● TASK STATEMENT: Copy out exactly the stretch below, from the line with "The image size is (457, 327)." through the line with "You are a computer-use agent. This", both included; the pictures stay out.

=== THE DATA ===

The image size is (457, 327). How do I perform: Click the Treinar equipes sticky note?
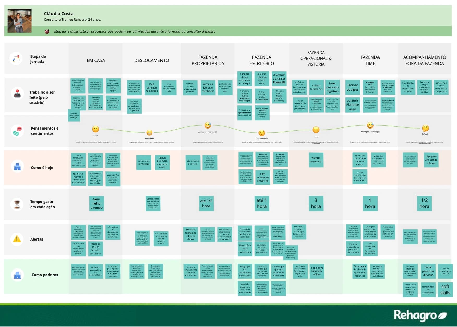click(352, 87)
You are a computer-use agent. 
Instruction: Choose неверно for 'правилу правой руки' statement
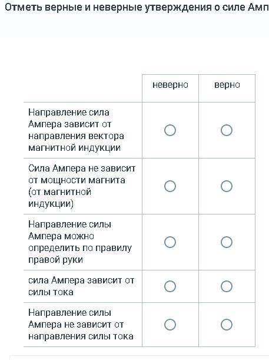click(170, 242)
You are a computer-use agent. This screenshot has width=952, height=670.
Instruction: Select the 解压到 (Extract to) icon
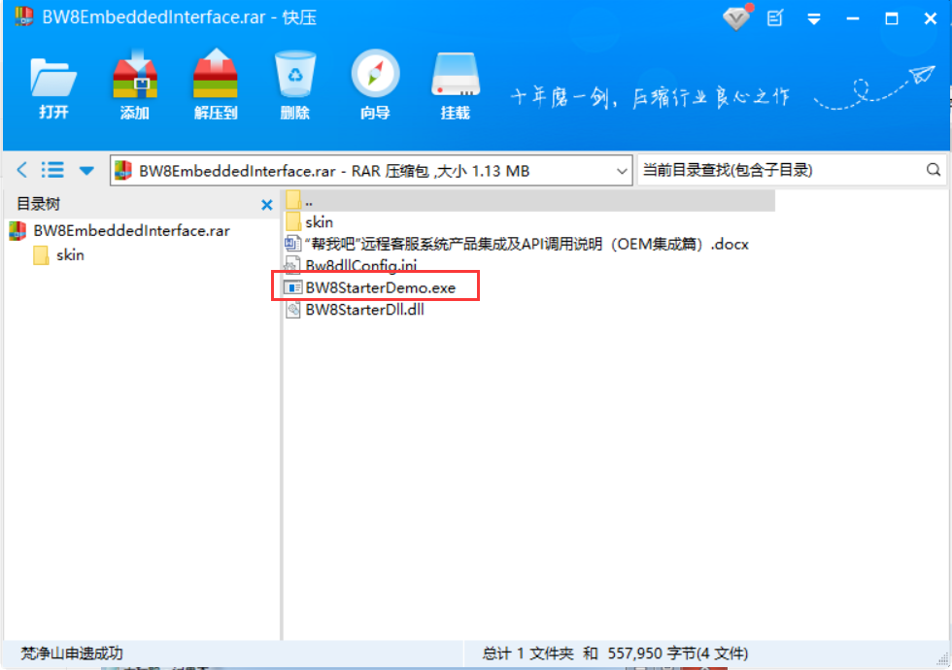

===
=== THE DATA ===

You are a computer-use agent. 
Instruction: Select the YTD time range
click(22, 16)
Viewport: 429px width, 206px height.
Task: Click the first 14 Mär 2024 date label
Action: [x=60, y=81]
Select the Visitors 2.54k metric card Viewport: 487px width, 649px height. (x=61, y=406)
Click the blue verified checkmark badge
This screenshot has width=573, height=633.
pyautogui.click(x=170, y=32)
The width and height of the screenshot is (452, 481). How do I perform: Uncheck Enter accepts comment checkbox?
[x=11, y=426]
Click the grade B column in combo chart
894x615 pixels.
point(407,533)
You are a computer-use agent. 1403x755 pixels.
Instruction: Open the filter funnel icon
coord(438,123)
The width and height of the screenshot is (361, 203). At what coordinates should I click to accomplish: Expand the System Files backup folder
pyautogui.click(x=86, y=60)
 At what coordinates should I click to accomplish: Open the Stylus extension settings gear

===
=== THE DATA ===

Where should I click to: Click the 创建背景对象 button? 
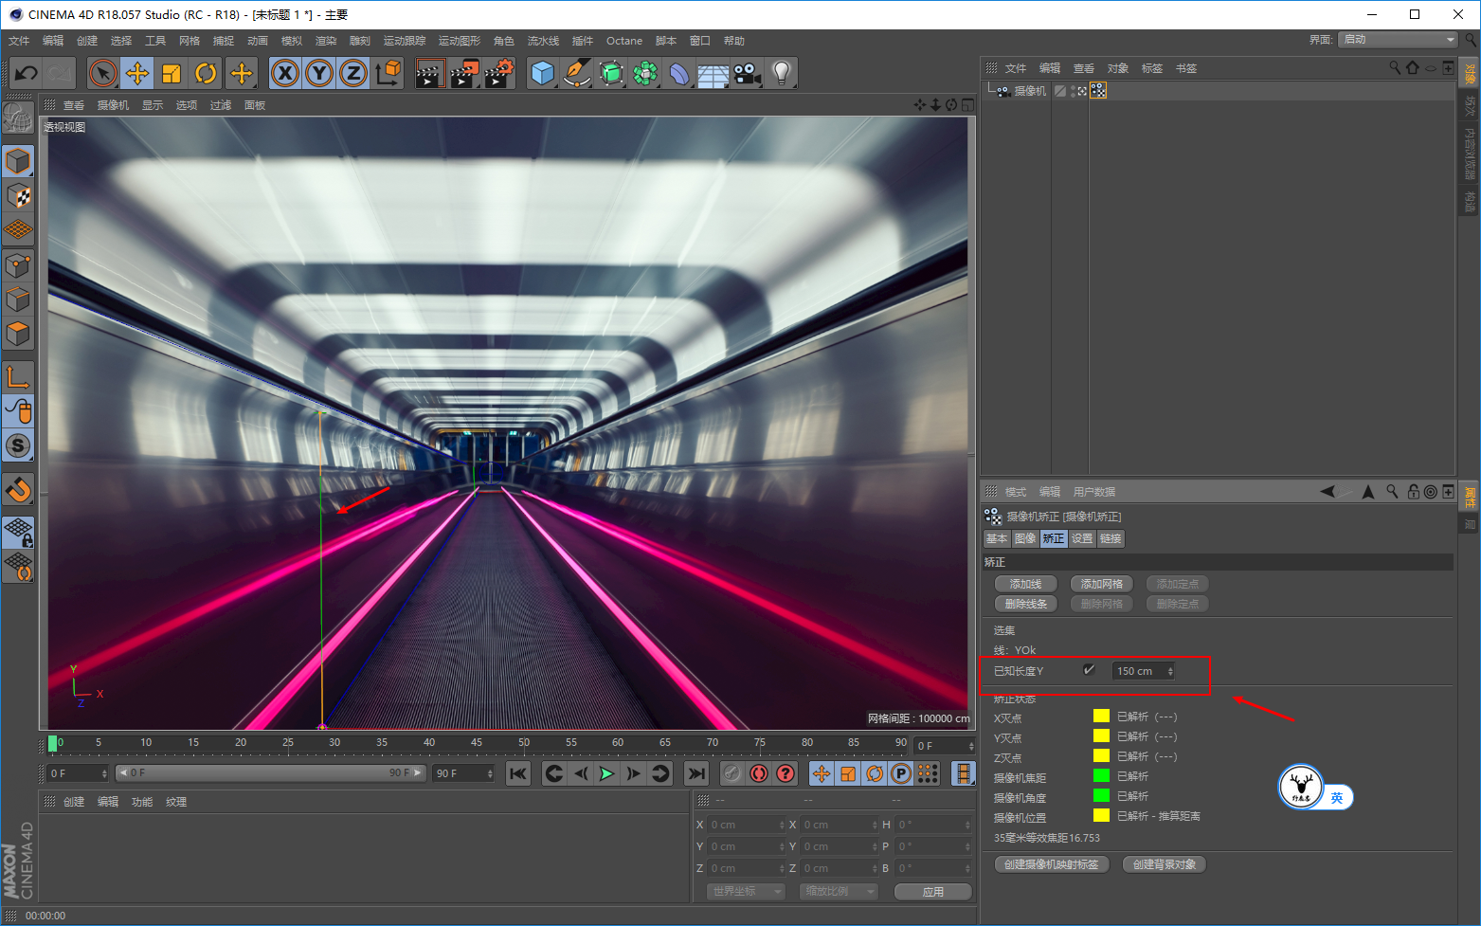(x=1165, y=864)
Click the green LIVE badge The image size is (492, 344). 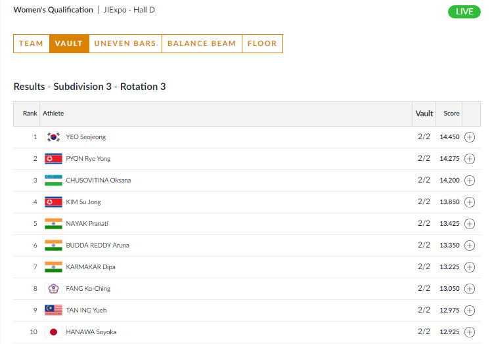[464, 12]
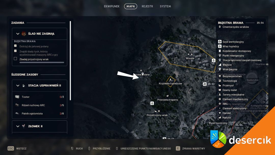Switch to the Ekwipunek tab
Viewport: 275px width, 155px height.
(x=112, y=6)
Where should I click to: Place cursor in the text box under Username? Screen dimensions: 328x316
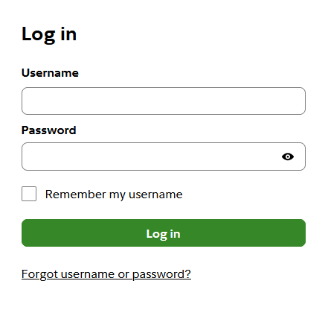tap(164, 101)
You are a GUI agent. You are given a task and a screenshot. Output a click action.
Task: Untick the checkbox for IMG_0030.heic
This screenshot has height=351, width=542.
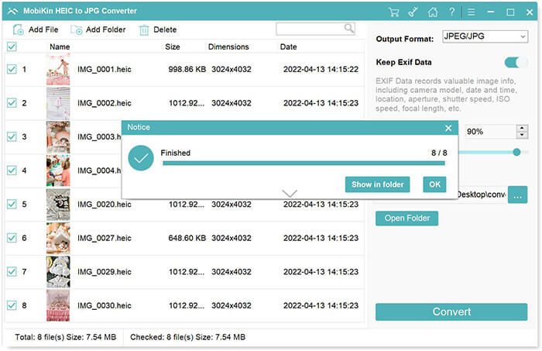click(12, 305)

===

● TASK OUTPUT:
The image size is (457, 327). How do I perform: Click the Treinar equipes sticky note?
click(352, 87)
You are a computer-use agent. 
Instruction: Choose неверно for 'правилу правой руки' statement
click(170, 242)
You are a computer-use agent. This screenshot has width=952, height=670.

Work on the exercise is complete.